Task input:
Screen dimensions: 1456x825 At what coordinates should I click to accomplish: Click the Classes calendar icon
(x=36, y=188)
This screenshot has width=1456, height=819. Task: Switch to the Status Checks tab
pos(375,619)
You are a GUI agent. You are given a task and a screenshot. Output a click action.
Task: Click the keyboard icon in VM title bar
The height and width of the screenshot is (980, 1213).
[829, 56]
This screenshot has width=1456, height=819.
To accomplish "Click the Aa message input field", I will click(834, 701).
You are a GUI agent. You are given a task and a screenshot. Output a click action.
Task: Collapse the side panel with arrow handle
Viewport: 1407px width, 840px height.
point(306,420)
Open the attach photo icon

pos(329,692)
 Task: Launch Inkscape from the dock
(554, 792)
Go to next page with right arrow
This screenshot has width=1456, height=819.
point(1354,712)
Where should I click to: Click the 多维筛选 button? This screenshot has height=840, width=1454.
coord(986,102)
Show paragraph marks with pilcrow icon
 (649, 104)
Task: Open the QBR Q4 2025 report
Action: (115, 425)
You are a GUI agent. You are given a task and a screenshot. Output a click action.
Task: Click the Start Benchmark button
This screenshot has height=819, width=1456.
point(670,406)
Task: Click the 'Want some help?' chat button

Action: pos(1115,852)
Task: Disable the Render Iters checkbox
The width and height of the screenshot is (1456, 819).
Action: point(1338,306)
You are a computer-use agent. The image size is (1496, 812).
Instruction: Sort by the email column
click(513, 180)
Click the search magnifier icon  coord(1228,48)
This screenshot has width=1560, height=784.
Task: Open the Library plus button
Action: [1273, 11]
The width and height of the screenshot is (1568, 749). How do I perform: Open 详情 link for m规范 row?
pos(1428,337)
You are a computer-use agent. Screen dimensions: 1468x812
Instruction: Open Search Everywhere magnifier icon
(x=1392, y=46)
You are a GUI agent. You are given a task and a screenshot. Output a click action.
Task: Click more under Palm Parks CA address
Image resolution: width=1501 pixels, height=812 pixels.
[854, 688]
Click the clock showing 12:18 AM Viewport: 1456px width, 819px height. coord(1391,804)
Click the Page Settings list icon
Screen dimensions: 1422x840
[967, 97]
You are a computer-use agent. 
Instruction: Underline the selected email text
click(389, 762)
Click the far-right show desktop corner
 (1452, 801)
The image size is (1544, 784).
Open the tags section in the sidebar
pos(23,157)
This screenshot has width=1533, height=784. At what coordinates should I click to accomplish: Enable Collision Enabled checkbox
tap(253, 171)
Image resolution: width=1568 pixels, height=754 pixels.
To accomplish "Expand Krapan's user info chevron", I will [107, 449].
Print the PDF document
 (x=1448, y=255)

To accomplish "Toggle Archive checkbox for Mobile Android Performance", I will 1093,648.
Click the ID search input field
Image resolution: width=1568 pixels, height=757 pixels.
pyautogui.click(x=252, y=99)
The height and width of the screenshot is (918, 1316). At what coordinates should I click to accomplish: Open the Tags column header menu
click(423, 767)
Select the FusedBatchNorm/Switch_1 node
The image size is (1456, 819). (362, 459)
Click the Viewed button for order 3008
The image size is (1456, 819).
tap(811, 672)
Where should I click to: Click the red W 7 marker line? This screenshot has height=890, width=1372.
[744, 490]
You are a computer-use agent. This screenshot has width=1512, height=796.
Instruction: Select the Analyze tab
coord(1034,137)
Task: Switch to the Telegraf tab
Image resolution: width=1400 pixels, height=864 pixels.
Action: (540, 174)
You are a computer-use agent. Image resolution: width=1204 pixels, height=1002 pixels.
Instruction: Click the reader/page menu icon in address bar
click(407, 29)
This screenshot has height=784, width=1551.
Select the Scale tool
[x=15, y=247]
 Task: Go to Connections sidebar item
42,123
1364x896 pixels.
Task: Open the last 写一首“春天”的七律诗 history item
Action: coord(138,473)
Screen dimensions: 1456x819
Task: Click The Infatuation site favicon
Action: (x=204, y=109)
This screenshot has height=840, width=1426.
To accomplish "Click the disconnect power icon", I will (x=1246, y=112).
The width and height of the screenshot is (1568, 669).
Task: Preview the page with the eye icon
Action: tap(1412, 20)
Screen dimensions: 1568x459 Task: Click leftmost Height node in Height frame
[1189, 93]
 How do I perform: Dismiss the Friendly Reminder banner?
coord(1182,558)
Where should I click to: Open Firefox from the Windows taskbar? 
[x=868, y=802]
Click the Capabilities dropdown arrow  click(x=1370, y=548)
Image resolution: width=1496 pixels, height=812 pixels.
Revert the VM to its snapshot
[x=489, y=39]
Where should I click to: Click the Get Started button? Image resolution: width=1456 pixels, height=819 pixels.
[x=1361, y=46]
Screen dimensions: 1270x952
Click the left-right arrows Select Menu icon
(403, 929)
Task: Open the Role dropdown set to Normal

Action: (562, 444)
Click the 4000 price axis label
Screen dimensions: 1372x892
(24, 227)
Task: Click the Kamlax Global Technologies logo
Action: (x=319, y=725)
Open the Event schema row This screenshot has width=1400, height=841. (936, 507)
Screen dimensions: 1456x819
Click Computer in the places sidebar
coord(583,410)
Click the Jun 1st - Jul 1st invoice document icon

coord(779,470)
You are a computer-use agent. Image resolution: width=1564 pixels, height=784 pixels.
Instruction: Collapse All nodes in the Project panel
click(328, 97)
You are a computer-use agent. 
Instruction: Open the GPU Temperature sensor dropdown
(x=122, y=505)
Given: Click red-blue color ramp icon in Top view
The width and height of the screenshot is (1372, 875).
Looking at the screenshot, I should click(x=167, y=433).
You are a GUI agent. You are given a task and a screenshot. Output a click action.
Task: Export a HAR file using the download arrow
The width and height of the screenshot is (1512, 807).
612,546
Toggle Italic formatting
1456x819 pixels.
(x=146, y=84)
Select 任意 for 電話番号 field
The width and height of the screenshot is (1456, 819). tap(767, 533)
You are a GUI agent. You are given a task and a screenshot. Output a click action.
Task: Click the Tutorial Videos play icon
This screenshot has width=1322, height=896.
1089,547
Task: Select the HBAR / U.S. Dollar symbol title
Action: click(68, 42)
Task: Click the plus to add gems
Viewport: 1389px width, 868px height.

What is needed: Each of the records is to be written out again exactly.

Expected output:
Screen dimensions: 1456x825 At what coordinates should I click to accomplish: Click the Classes calendar icon
(x=36, y=188)
This screenshot has width=1456, height=819. Task: Switch to the Status Checks tab
pos(375,619)
You are a GUI agent. You are given a task and a screenshot. Output a click action.
Task: Click the keyboard icon in VM title bar
The height and width of the screenshot is (980, 1213).
[829, 56]
This screenshot has width=1456, height=819.
To accomplish "Click the Aa message input field", I will click(834, 701).
You are a GUI agent. You are given a task and a screenshot. Output a click action.
Task: Collapse the side panel with arrow handle
Viewport: 1407px width, 840px height.
point(306,420)
Open the attach photo icon

pos(329,692)
 Task: Launch Inkscape from the dock
(554, 792)
Go to next page with right arrow
This screenshot has width=1456, height=819.
point(1354,712)
Where should I click to: Click the 多维筛选 button? This screenshot has height=840, width=1454.
coord(986,102)
Show paragraph marks with pilcrow icon
 (649, 104)
Task: Open the QBR Q4 2025 report
Action: (115, 425)
You are a GUI agent. You are given a task and a screenshot. Output a click action.
Task: Click the Start Benchmark button
This screenshot has height=819, width=1456.
point(670,406)
Task: Click the 'Want some help?' chat button

Action: pos(1115,852)
Task: Disable the Render Iters checkbox
The width and height of the screenshot is (1456, 819).
Action: point(1338,306)
You are a computer-use agent. The image size is (1496, 812).
Instruction: Sort by the email column
click(513, 180)
Click the search magnifier icon  coord(1228,48)
This screenshot has width=1560, height=784.
Task: Open the Library plus button
Action: [1273, 11]
The width and height of the screenshot is (1568, 749). How do I perform: Open 详情 link for m规范 row?
pos(1428,337)
You are a computer-use agent. Screen dimensions: 1468x812
Instruction: Open Search Everywhere magnifier icon
(x=1392, y=46)
You are a GUI agent. You are given a task and a screenshot. Output a click action.
Task: Click more under Palm Parks CA address
Image resolution: width=1501 pixels, height=812 pixels.
[854, 688]
Click the clock showing 12:18 AM Viewport: 1456px width, 819px height. coord(1391,804)
Click the Page Settings list icon
Screen dimensions: 1422x840
[967, 97]
You are a computer-use agent. 
Instruction: Underline the selected email text
click(389, 762)
Click the far-right show desktop corner
 (1452, 801)
The image size is (1544, 784).
Open the tags section in the sidebar
pos(23,157)
This screenshot has width=1533, height=784. At what coordinates should I click to accomplish: Enable Collision Enabled checkbox
tap(253, 171)
Image resolution: width=1568 pixels, height=754 pixels.
To accomplish "Expand Krapan's user info chevron", I will [107, 449].
Print the PDF document
 (x=1448, y=255)

To accomplish "Toggle Archive checkbox for Mobile Android Performance", I will 1093,648.
Click the ID search input field
Image resolution: width=1568 pixels, height=757 pixels.
pyautogui.click(x=252, y=99)
The height and width of the screenshot is (918, 1316). At what coordinates should I click to accomplish: Open the Tags column header menu
click(423, 767)
Select the FusedBatchNorm/Switch_1 node
The image size is (1456, 819). (362, 459)
Click the Viewed button for order 3008
The image size is (1456, 819).
tap(811, 672)
Where should I click to: Click the red W 7 marker line? This screenshot has height=890, width=1372.
[744, 490]
You are a computer-use agent. This screenshot has width=1512, height=796.
Instruction: Select the Analyze tab
coord(1034,137)
Task: Switch to the Telegraf tab
Image resolution: width=1400 pixels, height=864 pixels.
Action: (540, 174)
You are a computer-use agent. Image resolution: width=1204 pixels, height=1002 pixels.
Instruction: Click the reader/page menu icon in address bar
click(407, 29)
This screenshot has height=784, width=1551.
Select the Scale tool
[x=15, y=247]
 Task: Go to Connections sidebar item
42,123
1364x896 pixels.
Task: Open the last 写一首“春天”的七律诗 history item
Action: coord(138,473)
Screen dimensions: 1456x819
Task: Click The Infatuation site favicon
Action: (x=204, y=109)
This screenshot has height=840, width=1426.
To accomplish "Click the disconnect power icon", I will (x=1246, y=112).
The width and height of the screenshot is (1568, 669).
Task: Preview the page with the eye icon
Action: tap(1412, 20)
Screen dimensions: 1568x459 Task: Click leftmost Height node in Height frame
[1189, 93]
 How do I perform: Dismiss the Friendly Reminder banner?
coord(1182,558)
Where should I click to: Open Firefox from the Windows taskbar? 
[x=868, y=802]
Click the Capabilities dropdown arrow  click(x=1370, y=548)
Image resolution: width=1496 pixels, height=812 pixels.
Revert the VM to its snapshot
[x=489, y=39]
Where should I click to: Click the Get Started button? Image resolution: width=1456 pixels, height=819 pixels.
[x=1361, y=46]
Screen dimensions: 1270x952
Click the left-right arrows Select Menu icon
(403, 929)
Task: Open the Role dropdown set to Normal

Action: (562, 444)
Click the 4000 price axis label
Screen dimensions: 1372x892
(24, 227)
Task: Click the Kamlax Global Technologies logo
Action: (x=319, y=725)
Open the Event schema row This screenshot has width=1400, height=841. (936, 507)
Screen dimensions: 1456x819
Click Computer in the places sidebar
coord(583,410)
Click the Jun 1st - Jul 1st invoice document icon

coord(779,470)
You are a computer-use agent. Image resolution: width=1564 pixels, height=784 pixels.
Instruction: Collapse All nodes in the Project panel
click(328, 97)
You are a computer-use agent. 
Instruction: Open the GPU Temperature sensor dropdown
(x=122, y=505)
Given: Click red-blue color ramp icon in Top view
The width and height of the screenshot is (1372, 875).
Looking at the screenshot, I should click(x=167, y=433).
You are a GUI agent. You are given a task and a screenshot. Output a click action.
Task: Export a HAR file using the download arrow
The width and height of the screenshot is (1512, 807).
612,546
Toggle Italic formatting
1456x819 pixels.
(x=146, y=84)
Select 任意 for 電話番号 field
The width and height of the screenshot is (1456, 819). tap(767, 533)
You are a GUI agent. You are given a task and a screenshot. Output a click action.
Task: Click the Tutorial Videos play icon
This screenshot has width=1322, height=896.
1089,547
Task: Select the HBAR / U.S. Dollar symbol title
Action: click(68, 42)
Task: Click the plus to add gems
Viewport: 1389px width, 868px height.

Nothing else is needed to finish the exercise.